Extremal and optimal properties of B-bases Collocation Matrices
Jorge Delgado, J. M. Peña
TL;DR
The paper investigates extremal and optimal properties of collocation matrices arising from normalized B-bases within spaces of functions. By exploiting corner-cutting factorizations of TP matrices and representing any NTP collocation matrix as $A=MK$ with $K$ a TP stochastic matrix, it proves that the minimal eigenvalue $\lambda_{\min}$ and minimal singular value $\sigma_{\min}$ of any NTP collocation matrix are bounded above by those of the normalized B-basis collocation matrix, which underscores the B-basis’s shape-preserving and conditioning advantages. It also shows that this extremal behavior extends to $\,\kappa_{\infty}$ conditioning, i.e., $\kappa_{\infty}(M)\le\kappa_{\infty}(A)$, while the maximal singular value does not enjoy a parallel bound. Numerical experiments with Bernstein, B-spline, rational Bernstein, Said-Ball, and DP bases corroborate the theory, illustrating the practical impact for stable, shape-preserving representations in approximation and CAGD contexts.
Abstract
Totally positive matrices are related with the shape preserving representations of a space of functions.
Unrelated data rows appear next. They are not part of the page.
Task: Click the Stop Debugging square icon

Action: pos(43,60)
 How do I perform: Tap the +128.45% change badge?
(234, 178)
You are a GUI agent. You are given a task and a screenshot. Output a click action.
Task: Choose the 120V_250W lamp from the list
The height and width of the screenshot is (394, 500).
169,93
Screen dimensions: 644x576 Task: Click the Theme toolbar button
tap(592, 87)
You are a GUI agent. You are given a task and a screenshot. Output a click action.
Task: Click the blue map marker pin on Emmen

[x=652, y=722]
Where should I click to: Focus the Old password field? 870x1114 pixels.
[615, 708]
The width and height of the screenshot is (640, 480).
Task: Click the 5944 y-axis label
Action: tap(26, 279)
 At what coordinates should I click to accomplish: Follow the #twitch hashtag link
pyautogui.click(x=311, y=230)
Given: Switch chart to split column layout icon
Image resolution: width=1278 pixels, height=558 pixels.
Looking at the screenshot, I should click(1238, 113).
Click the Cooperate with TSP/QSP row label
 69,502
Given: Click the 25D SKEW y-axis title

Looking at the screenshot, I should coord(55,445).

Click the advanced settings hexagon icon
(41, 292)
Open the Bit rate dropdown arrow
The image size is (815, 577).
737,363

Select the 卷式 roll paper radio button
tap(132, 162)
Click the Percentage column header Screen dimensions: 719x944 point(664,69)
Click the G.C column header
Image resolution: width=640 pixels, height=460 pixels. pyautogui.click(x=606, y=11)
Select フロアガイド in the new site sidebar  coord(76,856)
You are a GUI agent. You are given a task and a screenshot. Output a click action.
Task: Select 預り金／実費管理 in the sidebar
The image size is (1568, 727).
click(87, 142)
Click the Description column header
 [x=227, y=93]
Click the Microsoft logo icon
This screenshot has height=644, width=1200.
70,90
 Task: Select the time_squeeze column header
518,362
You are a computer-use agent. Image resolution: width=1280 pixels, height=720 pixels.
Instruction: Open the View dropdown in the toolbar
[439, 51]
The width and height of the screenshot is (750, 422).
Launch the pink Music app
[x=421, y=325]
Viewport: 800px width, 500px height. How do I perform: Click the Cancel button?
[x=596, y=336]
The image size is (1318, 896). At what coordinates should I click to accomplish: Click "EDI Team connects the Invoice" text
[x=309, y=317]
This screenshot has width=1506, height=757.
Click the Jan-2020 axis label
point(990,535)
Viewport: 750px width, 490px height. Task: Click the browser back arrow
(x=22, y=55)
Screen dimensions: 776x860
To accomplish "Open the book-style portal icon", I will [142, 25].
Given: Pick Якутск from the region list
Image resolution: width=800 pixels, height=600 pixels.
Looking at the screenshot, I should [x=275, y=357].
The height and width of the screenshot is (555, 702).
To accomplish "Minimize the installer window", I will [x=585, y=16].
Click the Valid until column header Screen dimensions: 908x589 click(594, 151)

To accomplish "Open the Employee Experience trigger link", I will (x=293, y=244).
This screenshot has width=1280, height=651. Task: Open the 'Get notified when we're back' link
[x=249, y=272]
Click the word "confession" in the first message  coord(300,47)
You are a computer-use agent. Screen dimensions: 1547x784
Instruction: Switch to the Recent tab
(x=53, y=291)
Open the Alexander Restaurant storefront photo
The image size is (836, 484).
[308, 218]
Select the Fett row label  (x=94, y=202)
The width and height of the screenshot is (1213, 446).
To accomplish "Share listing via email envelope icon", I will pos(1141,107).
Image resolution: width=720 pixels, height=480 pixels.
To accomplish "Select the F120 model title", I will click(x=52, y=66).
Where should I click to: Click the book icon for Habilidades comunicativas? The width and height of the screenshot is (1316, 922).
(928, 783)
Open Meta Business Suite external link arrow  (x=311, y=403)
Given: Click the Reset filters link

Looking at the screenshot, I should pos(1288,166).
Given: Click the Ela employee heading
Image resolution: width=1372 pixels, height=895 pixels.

The normalized B-basis of the space has optimal shape preserving properties. B-splines and rational Bernstein bases are examples of normalized B-bases. Some results on the optimal conditioning and on extremal properties of the minimal eigenvalue and singular value of the collocation matrices of normalized B-bases are proved. Numerical examples confirm the theoretical results and answer related questions.